Calibrated Multimodal Representation Learning with Missing Modalities¶

Conference: ICML 2026
arXiv: 2511.12034
Code: https://github.com/Xiaohao-Liu/CalMRL (Available)
Area: Multimodal VLM / Representation Learning / Missing Modalities
Keywords: Multimodal Alignment, Missing Modality, anchor shift, Probabilistic PCA, EM Algorithm

TL;DR¶

Addressing the practical scenario of "training unified multimodal alignment using partial modality data such as V-T and A-T," this paper derives theoretical upper and lower bounds for "anchor shift" caused by missing modalities using singular value perturbation theory. It proposes CalMRL: a Probabilistic PCA-style generative model performs closed-form EM imputation for missing modalities in the representation space. The observed and imputed representations are jointly fed into the SVD alignment objective of GRAM/PMRL. On the VAST benchmark, the cross-modal average Recall@1 is improved from 44.8 to 54.2 (+9.4).

Background & Motivation¶

Background: Multimodal alignment, starting from CLIP, has evolved into systems like ImageBind / LanguageBind / VAST / GRAM / TRIANGLE / PMRL. These recent methods use geometric tools such as the "maximum singular value of the GRAM matrix" to align all modalities simultaneously to a virtual anchor, achieving stronger multimodal synergy than pair-wise alignment.

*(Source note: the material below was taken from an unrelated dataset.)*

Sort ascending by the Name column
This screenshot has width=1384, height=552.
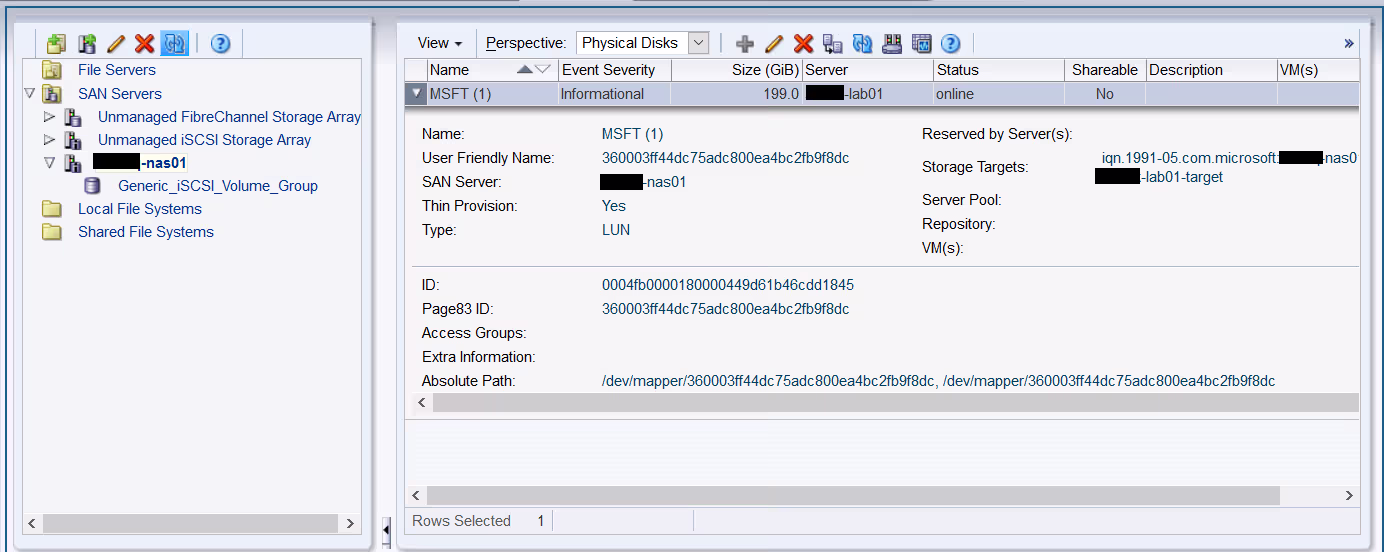pyautogui.click(x=525, y=70)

Limitations of Prior Work: Existing "simultaneous alignment" methods assume that all modalities are present in every training sample. However, in reality, most public datasets only contain two modalities: ImageNet has only vision+text, Audioset has only audio+text, and while VAST has four modalities, it only contains 150K samples. To utilize "incomplete data" like V-T or A-T, previous works often fix an anchor (vision or text) and bind other modalities to it, which limits the alignment performance to the capacity of the anchor modality.

Key Challenge: When all modalities are present, the alignment anchor acts as a "virtual center" in the modality space. When a modality is missing, the observed modalities can only align to a local anchor, leading to an inevitable offset from the full-modality anchor—termed anchor shift by the authors. This is essentially a "geometric center deviation caused by uneven sampling."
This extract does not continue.